Dora drew back with a sigh of relief.

"I never saw anything like that," said the landlord of the Hanover to Oscar Leigh, with the Negro in his mind.

"Nor I," said Oscar Leigh, "anything like it," having the girl opposite in his mind. "Pray excuse me!" He crossed the road, and placed himself on the curb within a couple of paces of where she stood, and stared at her furtively with unbelieving eyes.

CHAPTER VIII
THE JUGGLER'S LAST FEAT

After the shout of applause this time fell a little shower of coppers. The Negro, with as much rapidity as he had before shown deliberateness, placed the heavier stone on the piece of board and shot it still further behind him by the force of the mere muscles of his jaws.

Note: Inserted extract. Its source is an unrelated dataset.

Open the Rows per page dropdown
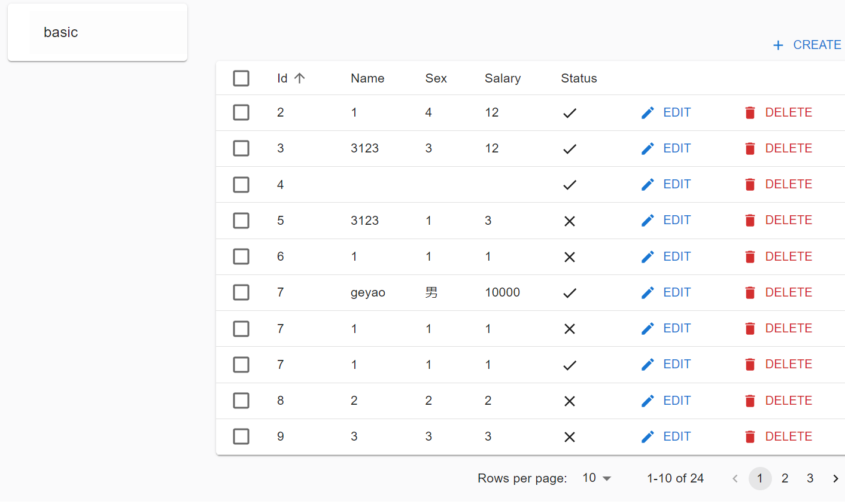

"He's about done now," said the landlord of the Hanover to the air. Leigh was no longer near, and no one else within hail seemed worthy of a prosperous licensed victualler's speech outside his own bar and house. Inside the portals he was a publican, outside he was a private being with individual existence, rights and tastes, an impressively large waistcoat and watch-chain to match, and an opinion of himself out of all proportion with even his waistcoat or watch-chain. When half a man is concealed from you behind a counter, his individuality can never impress you nearly so much as when he stands forth disenthralled from sole to crown. The ordinary man glides into his most private aspect when he slips behind the door of his own home; the publican when he emerges from his house.

The Negro now took up the two stones and placing the less on the greater and the greater on the white ledge of wood jerked them both together over his head, as easily as he had thrown the light one by itself.

Then he made a gesture for silence. All the spectators were more than attentive, all except Oscar Leigh, who with the air of one in a trance of perplexity and wonder stole glances at the exquisite line of the girl's cheek and forehead; no more of her face could be seen from his position. She was bent forward and breathless with excitement. She had often seen feats of strength and dexterity before, many more wonderful than Sam's; but she had never until now stood in the arena with the performer. The propinquity was fascinating, the presence horrible, the situation novel, exciting, confounding.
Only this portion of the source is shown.